» **What you have to do**
If a line of the records contains the word "yellow", list it.

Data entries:
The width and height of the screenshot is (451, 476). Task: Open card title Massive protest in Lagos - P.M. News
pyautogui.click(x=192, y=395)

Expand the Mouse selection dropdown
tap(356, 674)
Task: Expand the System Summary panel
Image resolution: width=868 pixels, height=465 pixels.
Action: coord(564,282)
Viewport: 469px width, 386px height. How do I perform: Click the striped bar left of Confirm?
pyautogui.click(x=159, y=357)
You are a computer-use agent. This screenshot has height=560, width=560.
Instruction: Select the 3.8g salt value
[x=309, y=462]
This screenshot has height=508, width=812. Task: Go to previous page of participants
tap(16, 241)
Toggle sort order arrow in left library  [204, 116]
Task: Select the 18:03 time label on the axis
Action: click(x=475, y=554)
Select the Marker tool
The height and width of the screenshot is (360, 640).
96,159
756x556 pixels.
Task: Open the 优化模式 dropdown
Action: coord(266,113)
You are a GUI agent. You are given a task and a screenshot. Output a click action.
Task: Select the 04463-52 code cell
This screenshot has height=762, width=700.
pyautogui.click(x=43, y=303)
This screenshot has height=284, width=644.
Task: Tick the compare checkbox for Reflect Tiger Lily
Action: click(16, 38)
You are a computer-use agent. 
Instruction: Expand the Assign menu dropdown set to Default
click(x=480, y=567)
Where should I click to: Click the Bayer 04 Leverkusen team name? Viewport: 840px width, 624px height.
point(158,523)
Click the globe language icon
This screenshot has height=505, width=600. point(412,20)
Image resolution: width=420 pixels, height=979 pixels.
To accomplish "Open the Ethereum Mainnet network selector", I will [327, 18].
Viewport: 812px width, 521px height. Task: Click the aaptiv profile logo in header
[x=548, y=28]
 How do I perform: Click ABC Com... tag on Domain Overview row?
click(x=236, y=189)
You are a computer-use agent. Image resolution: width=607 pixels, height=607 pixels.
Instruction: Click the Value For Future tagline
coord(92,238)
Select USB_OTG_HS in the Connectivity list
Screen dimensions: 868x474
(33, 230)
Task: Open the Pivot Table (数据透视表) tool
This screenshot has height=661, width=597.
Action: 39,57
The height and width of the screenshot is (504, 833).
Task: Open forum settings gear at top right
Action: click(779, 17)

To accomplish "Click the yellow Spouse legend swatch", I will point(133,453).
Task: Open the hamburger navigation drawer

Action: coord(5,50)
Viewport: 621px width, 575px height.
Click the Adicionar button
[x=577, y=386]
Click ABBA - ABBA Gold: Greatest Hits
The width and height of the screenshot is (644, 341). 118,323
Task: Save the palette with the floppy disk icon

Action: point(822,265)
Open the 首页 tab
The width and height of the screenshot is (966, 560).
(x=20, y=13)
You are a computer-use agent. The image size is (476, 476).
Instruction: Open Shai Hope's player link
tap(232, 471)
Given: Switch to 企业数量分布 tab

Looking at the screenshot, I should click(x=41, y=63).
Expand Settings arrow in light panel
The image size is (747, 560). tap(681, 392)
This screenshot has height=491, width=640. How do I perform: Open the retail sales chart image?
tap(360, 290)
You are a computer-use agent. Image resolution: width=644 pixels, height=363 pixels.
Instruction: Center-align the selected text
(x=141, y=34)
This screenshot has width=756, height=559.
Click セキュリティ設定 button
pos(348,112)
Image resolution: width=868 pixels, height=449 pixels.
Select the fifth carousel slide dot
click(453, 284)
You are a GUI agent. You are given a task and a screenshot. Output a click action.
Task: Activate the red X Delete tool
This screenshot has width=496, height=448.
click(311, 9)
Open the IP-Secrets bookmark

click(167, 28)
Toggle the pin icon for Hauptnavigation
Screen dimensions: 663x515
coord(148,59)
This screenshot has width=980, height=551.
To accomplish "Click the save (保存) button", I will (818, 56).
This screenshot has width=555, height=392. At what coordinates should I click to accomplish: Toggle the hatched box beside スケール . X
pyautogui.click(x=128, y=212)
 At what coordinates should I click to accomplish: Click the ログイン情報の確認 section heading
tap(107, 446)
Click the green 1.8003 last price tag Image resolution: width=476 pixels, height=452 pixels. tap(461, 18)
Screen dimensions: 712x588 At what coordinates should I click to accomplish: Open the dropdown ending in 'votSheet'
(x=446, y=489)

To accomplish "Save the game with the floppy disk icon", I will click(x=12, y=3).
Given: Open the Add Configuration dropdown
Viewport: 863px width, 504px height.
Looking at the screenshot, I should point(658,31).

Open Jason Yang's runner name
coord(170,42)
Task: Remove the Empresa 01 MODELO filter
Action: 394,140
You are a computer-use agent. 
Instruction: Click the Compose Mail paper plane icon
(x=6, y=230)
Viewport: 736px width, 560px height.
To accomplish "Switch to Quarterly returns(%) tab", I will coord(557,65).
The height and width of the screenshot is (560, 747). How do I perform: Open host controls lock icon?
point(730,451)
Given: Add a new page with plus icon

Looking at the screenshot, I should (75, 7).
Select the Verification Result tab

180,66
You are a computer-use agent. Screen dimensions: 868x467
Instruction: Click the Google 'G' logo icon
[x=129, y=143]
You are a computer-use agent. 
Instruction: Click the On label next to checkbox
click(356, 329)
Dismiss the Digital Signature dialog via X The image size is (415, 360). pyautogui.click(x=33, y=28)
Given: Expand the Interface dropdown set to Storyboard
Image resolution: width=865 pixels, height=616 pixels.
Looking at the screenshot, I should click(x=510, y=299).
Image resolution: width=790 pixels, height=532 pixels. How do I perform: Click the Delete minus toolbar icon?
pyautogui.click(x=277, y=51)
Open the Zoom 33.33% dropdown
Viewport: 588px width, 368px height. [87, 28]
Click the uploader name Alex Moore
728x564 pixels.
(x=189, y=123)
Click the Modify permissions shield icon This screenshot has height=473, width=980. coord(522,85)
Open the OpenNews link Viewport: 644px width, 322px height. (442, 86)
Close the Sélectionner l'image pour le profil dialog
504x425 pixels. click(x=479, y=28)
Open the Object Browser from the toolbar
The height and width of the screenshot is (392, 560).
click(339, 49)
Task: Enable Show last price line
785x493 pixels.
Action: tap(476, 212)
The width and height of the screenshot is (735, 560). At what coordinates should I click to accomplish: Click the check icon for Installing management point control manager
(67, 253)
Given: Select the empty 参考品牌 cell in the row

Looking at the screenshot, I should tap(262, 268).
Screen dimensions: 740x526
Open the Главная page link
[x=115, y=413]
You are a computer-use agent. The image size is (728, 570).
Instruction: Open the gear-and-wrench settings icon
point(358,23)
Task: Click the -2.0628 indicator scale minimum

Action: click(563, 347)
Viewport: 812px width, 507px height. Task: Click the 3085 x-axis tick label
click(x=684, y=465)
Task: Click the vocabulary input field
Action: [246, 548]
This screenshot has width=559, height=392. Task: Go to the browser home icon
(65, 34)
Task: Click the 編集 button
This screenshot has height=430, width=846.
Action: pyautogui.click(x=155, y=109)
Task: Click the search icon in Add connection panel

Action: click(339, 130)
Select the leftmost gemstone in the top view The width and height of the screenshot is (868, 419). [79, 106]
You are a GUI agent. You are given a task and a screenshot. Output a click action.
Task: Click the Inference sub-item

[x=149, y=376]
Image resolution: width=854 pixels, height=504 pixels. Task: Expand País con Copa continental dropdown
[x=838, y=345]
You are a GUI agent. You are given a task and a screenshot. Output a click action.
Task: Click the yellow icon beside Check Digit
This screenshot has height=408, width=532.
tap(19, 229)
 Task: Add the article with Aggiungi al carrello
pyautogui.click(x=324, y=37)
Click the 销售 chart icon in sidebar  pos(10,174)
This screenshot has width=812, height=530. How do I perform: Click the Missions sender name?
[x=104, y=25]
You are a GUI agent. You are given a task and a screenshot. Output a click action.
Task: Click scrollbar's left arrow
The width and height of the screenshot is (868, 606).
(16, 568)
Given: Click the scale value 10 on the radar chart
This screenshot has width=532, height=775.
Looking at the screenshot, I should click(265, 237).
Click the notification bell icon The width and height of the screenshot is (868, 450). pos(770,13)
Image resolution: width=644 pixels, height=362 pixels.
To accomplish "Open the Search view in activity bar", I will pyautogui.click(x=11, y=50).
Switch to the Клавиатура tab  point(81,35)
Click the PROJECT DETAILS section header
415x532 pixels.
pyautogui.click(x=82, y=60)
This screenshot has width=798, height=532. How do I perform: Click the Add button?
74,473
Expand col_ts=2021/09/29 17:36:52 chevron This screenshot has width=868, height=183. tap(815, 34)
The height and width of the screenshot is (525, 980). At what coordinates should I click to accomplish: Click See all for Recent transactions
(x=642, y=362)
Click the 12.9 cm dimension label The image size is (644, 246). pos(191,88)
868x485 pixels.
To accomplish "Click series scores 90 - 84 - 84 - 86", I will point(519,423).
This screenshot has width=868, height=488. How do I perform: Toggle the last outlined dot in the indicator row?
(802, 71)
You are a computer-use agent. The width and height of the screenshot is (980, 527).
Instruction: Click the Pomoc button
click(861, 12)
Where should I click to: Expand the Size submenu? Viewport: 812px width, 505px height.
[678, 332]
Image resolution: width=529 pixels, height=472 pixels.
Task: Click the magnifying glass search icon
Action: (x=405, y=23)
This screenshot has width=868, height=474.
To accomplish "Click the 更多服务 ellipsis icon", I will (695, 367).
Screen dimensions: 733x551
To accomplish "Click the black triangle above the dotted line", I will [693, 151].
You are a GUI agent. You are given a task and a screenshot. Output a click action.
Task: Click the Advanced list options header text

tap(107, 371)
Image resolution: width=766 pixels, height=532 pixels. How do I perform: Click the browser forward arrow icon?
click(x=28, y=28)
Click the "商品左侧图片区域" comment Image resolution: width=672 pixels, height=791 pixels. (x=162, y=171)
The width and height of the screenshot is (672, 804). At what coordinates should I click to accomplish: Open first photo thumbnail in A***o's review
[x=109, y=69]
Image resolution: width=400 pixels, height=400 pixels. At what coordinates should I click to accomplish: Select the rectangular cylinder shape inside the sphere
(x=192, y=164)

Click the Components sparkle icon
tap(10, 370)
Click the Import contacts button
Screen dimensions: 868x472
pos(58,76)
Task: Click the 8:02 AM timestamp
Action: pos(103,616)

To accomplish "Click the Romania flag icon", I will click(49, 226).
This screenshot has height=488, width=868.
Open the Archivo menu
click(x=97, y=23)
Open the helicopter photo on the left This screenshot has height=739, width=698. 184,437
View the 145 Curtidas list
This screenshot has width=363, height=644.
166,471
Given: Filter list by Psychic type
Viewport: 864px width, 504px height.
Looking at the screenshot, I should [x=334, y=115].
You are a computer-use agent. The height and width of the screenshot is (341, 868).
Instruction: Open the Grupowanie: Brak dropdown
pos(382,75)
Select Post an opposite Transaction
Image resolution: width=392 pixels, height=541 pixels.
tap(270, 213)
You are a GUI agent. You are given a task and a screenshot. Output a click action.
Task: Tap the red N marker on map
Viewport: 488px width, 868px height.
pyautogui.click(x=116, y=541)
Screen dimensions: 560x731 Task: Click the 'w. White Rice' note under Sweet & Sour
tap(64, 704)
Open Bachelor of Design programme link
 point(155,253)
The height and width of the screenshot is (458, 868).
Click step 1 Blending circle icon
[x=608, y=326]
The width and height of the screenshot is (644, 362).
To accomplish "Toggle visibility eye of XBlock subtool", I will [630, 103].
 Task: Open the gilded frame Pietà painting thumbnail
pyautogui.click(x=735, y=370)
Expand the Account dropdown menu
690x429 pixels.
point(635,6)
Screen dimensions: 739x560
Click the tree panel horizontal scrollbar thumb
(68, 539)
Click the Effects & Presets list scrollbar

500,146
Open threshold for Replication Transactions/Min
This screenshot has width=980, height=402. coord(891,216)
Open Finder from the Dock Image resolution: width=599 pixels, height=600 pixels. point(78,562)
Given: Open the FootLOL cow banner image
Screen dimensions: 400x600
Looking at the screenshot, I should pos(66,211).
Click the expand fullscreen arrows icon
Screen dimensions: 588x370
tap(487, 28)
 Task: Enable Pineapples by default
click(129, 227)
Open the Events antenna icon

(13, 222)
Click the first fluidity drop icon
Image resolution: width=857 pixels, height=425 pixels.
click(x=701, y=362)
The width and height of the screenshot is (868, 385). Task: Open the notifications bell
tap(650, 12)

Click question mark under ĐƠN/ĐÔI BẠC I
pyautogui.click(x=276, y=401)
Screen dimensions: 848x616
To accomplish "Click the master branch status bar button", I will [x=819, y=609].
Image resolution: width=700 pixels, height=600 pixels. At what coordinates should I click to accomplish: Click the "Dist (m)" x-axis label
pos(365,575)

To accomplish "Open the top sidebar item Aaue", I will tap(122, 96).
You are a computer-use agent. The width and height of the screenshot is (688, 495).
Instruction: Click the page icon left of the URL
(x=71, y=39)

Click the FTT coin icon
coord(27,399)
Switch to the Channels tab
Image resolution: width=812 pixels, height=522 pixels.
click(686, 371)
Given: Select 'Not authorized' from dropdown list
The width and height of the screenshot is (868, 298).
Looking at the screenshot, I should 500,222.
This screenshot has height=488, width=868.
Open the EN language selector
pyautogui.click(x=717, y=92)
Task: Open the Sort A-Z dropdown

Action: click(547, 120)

» **Task solution**
To accomplish "Click the yellow Spouse legend swatch", I will point(133,453).
Task: Click the yellow icon beside Check Digit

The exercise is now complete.